# Bunny won't drink post-op?



## bethepoet (Sep 13, 2012)

Hi, I know I should have had a read through in case this problem has a thread but I'm panicking a little bit and haven't had a look. 

I have a 2 year old (approx) English rabbit who came home from the vets (spaying) just under 10 hours ago. I've had a bunny spayed before so sort of knew what to look out for, and she's actually perked up impressively well. I placed the pet carrier inside of a brand new cage, I've covered it with a towel and fleece to keep it dark and warm, but she hasn't been back inside the carrier. Her ears are coldish, and for the first couple of hours I was following her around with a blanket trying to keep her warm, but she'd just climb out from under it and stumble off. That's the first thing I'm a bit concerned about - as I said, her ears are cold but she knows the carrier is there, wouldn't she go in it if she needed the extra warmth? Could it be the new-ness of the cage that is keeping her outside, is she just trying to see and smell everything?

As for eating, the vet said she slept for a really long time and hadn't eaten or drank anything (what I'm most concerned about), and it took her a good three hours or so to finally nibble on a spinach leaf and a sprig of parsley. She's also taking the odd bit of hay now and again, so I'm not worried about that. What I am really bothered about though is her refusing to drink. There's her usual water bottle and a bowl of water in there, and she won't go near them. I've even tried putting some water on a teaspoon and holding it to her lips, but she just sniffs at it and moves away, and I've also tried gently pushing the bottle top into her mouth but she didn't like that at all. As I've said, she's been home about ten hours now and I'm really starting to worry about the lack of liquid in her system - should I be as concerned as I am? Is this normal? What can I do?! 

It's confusing me that she's bounced back so quickly (she's moving freely and without discomfort, she's grooming herself, pooping, nibbling at food) and yet she's just not drinking. Help please! And thank you, I'm sorry I rambled, I just thought the more information the better.


----------



## missyscove (Sep 13, 2012)

It sounds like she's bright, alert and responsive (BAR) which is great!
Has she peed? Does she seem dehydrated? 
The "skin tent test" mentioned in this video is a great way to check for dehydration at home (that one applies to rabbits, not just to the rottweiler in the video)
http://www.ehow.com/video_12232503_dog-dehydrated.html

If she does seem dehydrated, I would either syringe feed her water (or something like pedialyte) or take her back to your vet for some sub cutaneous fluids. 
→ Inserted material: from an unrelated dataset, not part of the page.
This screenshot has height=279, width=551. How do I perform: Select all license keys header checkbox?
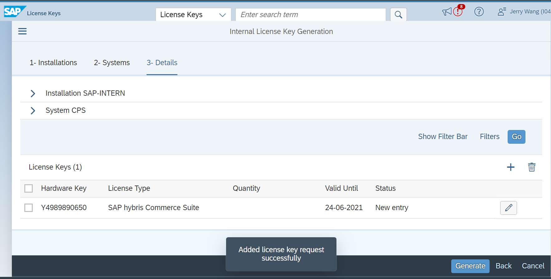tap(29, 188)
You could also try offering her a separate bowl of water spiked with a bit of juice. 

It's possible that she was on IV fluids or was given subcutaneous fluids at the vet's office.


----------



## bethepoet (Sep 13, 2012)

She peed once (that I noticed) maybe three or four hours ago, kind of a thick one but it's the same kind she does when she's marking so it may just be her claiming her cage. She licked it for a few seconds, something she's not done before. I checked her a few minutes ago and she's done a couple more. She seems perfectly content, quite honestly, and I'm hoping she's not just instinctively hiding any pain or discomfort and I can trust her behaviour is real, if you know what I mean. 

I was so stupid and didn't even think to get syringes and it's now 2.30am and I can't get to anywhere to buy them. We've left her with a good chunk of cucumber soaked in water and I've squeezed some grape juice into a separate, closer water bowl. Will this be enough until morning when I can know for sure whether there's a real problem?


----------



## Mariah (Sep 13, 2012)

I just had Papaya neutered and it took him a good couple of days to start consuming his normal amount of water again. He was on IV fluids so was really well hydrated. If you say she is urinating and pooping, those are all good signs! Papaya was back to his normal eating, drinking, pooping and peeing within 7 days.
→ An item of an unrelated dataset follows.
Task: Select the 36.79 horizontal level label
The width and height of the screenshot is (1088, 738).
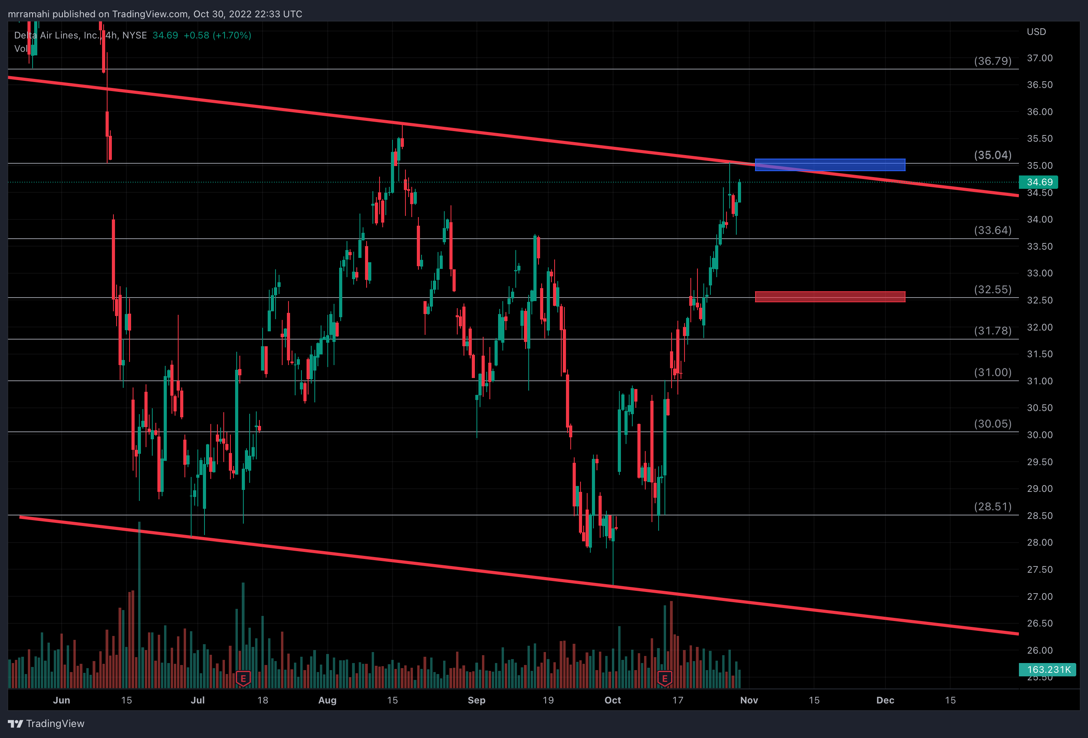Action: click(992, 61)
When Kiwi was spayed, it took her A LOT longer to return to
normal. I was syringe feeding her every 2 hours critical care followed by water. You could pick up some critical care in the morning and give her that. Make it watery so she gets water with it as well as getting all her vitamins and minerals from the critical care.

Good luck and keep us posted. I'm always such a nervous wreak with I have my bunnies neutered and spayed!


----------



## missyscove (Sep 14, 2012)

If she's pooping and peeing, that's a good sign. Did your vet not send you home with any pain meds? A spay is an invasive surgery and rabbits really should have pain management afterward. She was likely given injectable meds at the vet, but I'd prefer several days worth. 
Based on your description of her behavior, I'd say she's probably fine, particularly if she's already eating.


----------



## Imbrium (Sep 14, 2012)

you can buy syringes at the grocery store (I've seen them in both the infant section and the regular first aid section).

if she's pooping and peeing, she's probably fine... but if you're worried you can feed her a tsp or two of canned pumpkin (not the pie filling kind, the stuff where the only ingredient listed is pumpkin) - it'll keep the digestive system going and is high in fiber. it can be watered down using water, pedialyte or juice if it needs to be syringe fed. critical care is great to feed post-op... since you don't have time to order it online, you'd probably have to get it from your vet tomorrow.

a little bit of unsweetened pineapple juice mixed in with water can help encourage a bunny to drink.


----------



## bethepoet (Sep 14, 2012)

When I had my last rabbit spayed she was pretty out of it for the night but perked right up the next day, eating and drinking well. Took her about only a few days to be back to normal. I am so pleased this is the last bunny I have to do this to, even though I know it's for their own good I still hate it.

Missyscove, no they didn't give me post-op medication. They said the initial dose would last 24 hours and I needn't give her more. I did ask but they insisted it wasn't necessary. 

Imbrium, yeah what I meant was that I couldn't get to the supermarket because I don't actually drive. I will get some today. 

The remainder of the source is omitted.